After she dropped out of middle school and moved to the city. She worked as a housemaid due to the scarcity of jobs in the rural area where she lived. And then she unexpectedly became a sex worker.

She was seduced and sexually assaulted by a married man in the house where she worked. The employer paid to prevent them from complaining, so no one noticed this incident.

After this incident, the man came to see me whenever he wanted. And about a year later, I was taken out and given to others to engage in sex work.

She disclosed, “He was a hooker, in actuality. I believed he loved me because of my stupidity.”

She continued, I escaped the man who had taken me away, told a friend about what had happened, and asked for help. My friend introduced her employer, and I decided to become a sex worker. I’ve decided I
won’t continue working if I can launch my own rice shop.

Ms. Thiri, a sex worker, has also experienced psychological suffering in addition to physical abuse from customers.

25 years-old Thiri told her story as follows.

I tried to get home after my working hours were over.

At first, he said, “Stay a moment.”

I responded, “I can’t because I have other work.”

He said, “There were still 10 minutes remaining.

And He forced me to sit down.

When I struggled, he kicked me and slapped my cheek and ear.

And then raped me without getting paid.

Ma Thiri has been doing this sex work for over three years. Her early marriage and the husband’s subsequent desertion had a tremendous impact on her life.

Ms. Thiri explained she was paying off the mortgage on her house to support her mother, her 4 years old boy, and her husband’s gambling debts. She then decided to work as a sex worker to earn more income.

Working as a sex worker is easy and quick to make money.

However, it is not worthwhile to her income and her experience of violence. In addition, the hooker exploited her income.

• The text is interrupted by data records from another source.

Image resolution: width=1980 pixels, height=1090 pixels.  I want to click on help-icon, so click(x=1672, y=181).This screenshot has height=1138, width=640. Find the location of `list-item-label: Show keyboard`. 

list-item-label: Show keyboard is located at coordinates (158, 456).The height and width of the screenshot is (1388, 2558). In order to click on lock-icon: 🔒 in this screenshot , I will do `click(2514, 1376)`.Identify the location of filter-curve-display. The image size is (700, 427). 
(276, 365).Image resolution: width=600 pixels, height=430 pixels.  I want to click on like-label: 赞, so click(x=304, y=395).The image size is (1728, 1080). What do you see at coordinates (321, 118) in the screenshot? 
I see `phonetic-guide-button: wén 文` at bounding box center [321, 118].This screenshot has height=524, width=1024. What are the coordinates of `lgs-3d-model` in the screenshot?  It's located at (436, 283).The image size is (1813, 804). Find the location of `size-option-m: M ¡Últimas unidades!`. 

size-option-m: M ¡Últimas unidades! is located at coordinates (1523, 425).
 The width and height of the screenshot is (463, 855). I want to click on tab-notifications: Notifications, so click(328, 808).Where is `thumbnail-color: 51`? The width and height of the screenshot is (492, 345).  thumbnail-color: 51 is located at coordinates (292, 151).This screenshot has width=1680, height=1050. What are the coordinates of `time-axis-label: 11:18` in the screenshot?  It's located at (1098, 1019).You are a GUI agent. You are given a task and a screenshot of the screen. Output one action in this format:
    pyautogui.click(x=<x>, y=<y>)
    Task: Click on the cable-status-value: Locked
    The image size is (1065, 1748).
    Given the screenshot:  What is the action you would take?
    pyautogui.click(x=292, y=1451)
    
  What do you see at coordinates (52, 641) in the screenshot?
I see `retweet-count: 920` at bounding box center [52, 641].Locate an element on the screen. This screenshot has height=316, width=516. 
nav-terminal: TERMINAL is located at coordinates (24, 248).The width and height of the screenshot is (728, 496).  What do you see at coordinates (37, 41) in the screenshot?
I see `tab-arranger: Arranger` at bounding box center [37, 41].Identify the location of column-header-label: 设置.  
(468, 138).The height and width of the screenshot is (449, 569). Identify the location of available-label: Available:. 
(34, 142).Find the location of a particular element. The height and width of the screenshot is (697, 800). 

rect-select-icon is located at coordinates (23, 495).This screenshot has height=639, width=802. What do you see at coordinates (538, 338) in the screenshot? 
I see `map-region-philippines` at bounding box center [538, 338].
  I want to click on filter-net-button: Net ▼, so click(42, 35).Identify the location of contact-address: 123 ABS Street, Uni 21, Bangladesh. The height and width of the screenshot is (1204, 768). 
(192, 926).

She said, “The most important part of our job is to make our guests happy. However, I was traumatized by some of the visitors’ violence: suddenly strangulation and swordplay to my breast and vagina. Other acts of violence should not be mentioned.”

Although the sex industry is prohibited by law and prostitution is not legally protected, there remains a sizable and lucrative market.

According to a 2013 World AIDS Organization (UNAIDS) survey, there are around 70,000 prostitutes in Myanmar.

They joined the sex industry for various reasons and backgrounds. But they are considered illegal and may face up to a year in prison under the Prostitution Act.

Under this law, only sex workers can be prosecuted, and men who have sex are not considered guilty.

As a result, those who support sex workers’ rights, as well as sex workers themselves, have long fought for legal protection and a place to report violent crimes.

In 2015, the parliament sought to adopt a law on this subject, but it was defeated after receiving heavy criticism.

The Department of Social Welfare, women’s organizations, and organizations representing sex workers started developing a new prostitution law in 2018, but it has not yet been ratified.

From the beginning, there was no legal protection, and after the coup, human rights and the rule of law worsened, and the lives of sex workers became more challenging.

Ms. Soe Soe said, “if we have been bullied in the past, we can complain to the relief groups. So we get the courage to defend ourselves. We are not as brave as we once were now that these organizations have disbanded. Security is nonexistent. We have to work with anxiety.”